§ **What this task involves**
What is needed is an exact copy of every line from the one with "Task: Reset the" to the end of the entries below, without the pictures.
═════ Dataset entries
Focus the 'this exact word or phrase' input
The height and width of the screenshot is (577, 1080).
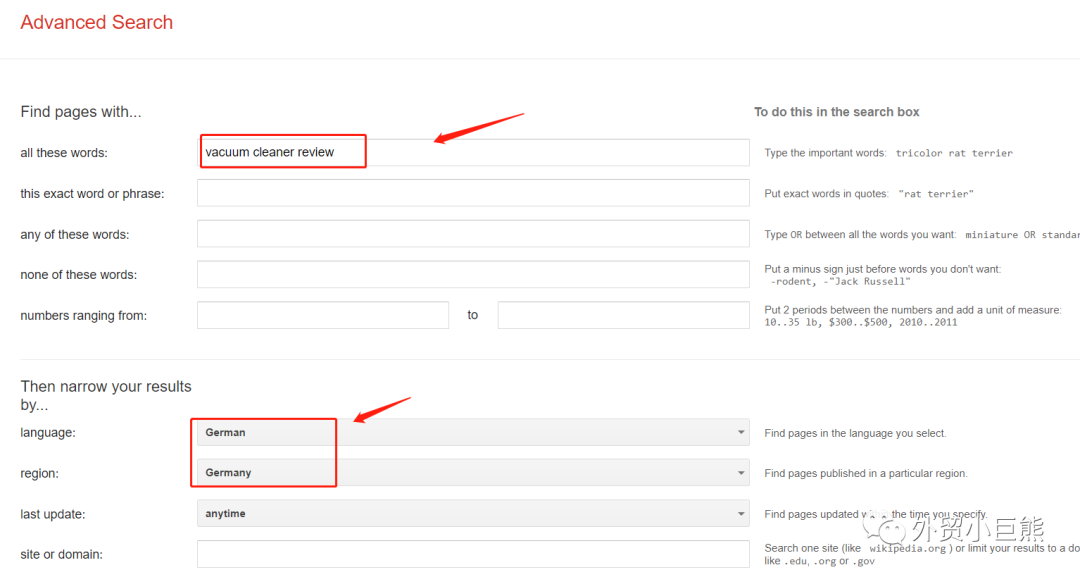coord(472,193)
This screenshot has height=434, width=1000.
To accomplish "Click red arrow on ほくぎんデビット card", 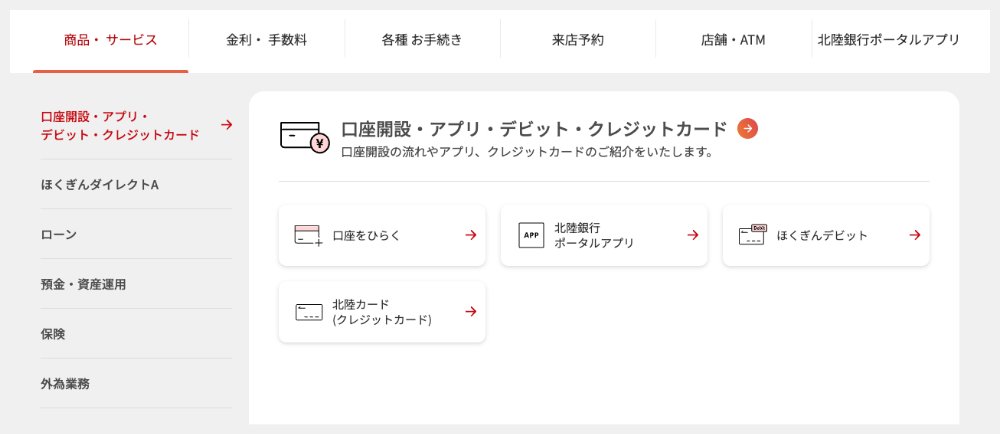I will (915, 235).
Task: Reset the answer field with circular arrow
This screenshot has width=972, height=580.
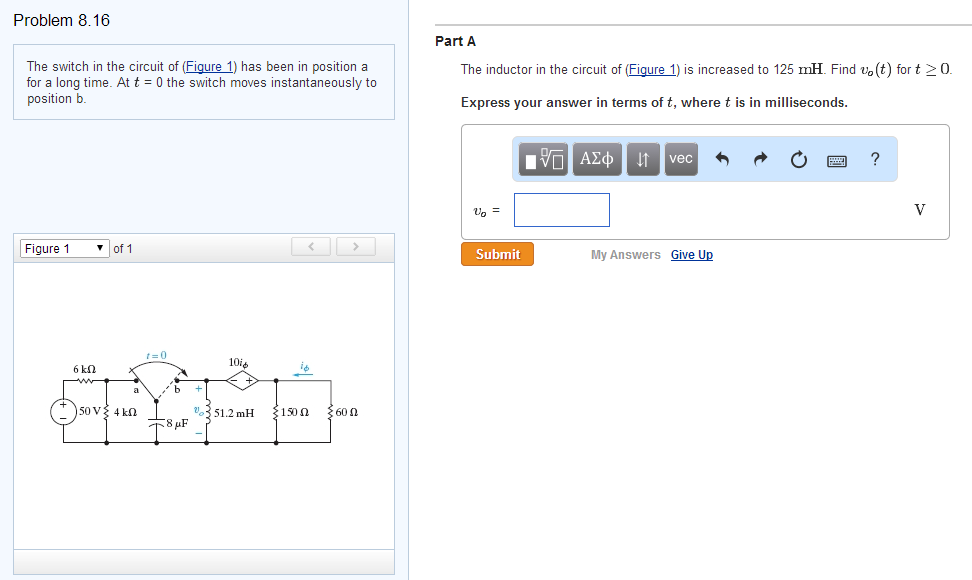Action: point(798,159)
══════════
§ **Final answer**
Task: Reset the answer field with circular arrow
This screenshot has width=972, height=580.
Action: point(798,159)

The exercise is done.